Question 6
Domain 2: Cluster HardeningA RoleBinding references a ClusterRole named view inside one namespace. What scope will the granted permissions have?
Correct answer: B
Explanation
A RoleBinding is namespaced, so it grants access only within that namespace even when it references a ClusterRole. RBAC distinguishes “ClusterRole vs Role, ClusterRoleBinding vs RoleBinding,” and a RoleBinding binds permissions in its own namespace, making the scope namespace-scoped.
Why each option is right or wrong
A. Cluster-wide because the referenced role is cluster-scoped
ClusterRoles define permissions, but a RoleBinding applies them only in one namespace.
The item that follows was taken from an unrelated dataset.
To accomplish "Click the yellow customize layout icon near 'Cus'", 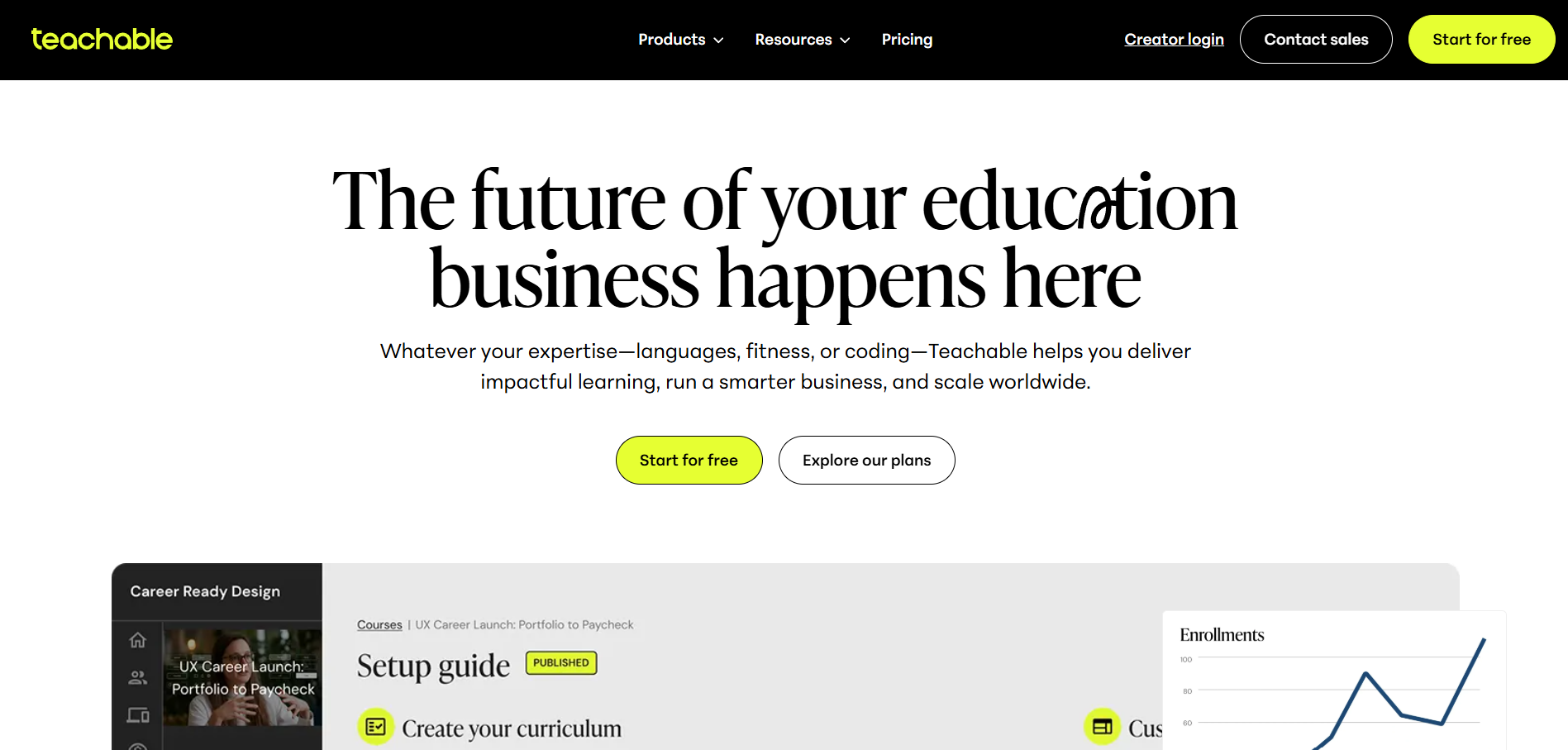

B. Namespace-scoped because the binding is namespaced
Under the RBAC API, a RoleBinding is a namespaced object in `rbac.authorization.k8s.io/v1`, and it can only grant permissions within the namespace where it exists, even if its `roleRef` points to a ClusterRole such as `view`. The ClusterRole contributes the rule set, but the binding’s scope is still limited to that single namespace; cross-namespace or cluster-wide access would require a ClusterRoleBinding instead.
C. Node-scoped because view is read-only
Read-only access is an RBAC verb set, not a node-level scope.
D. No permissions at all because ClusterRoles cannot be used in RoleBindings
RoleBindings can reference ClusterRoles and still grant namespaced permissions.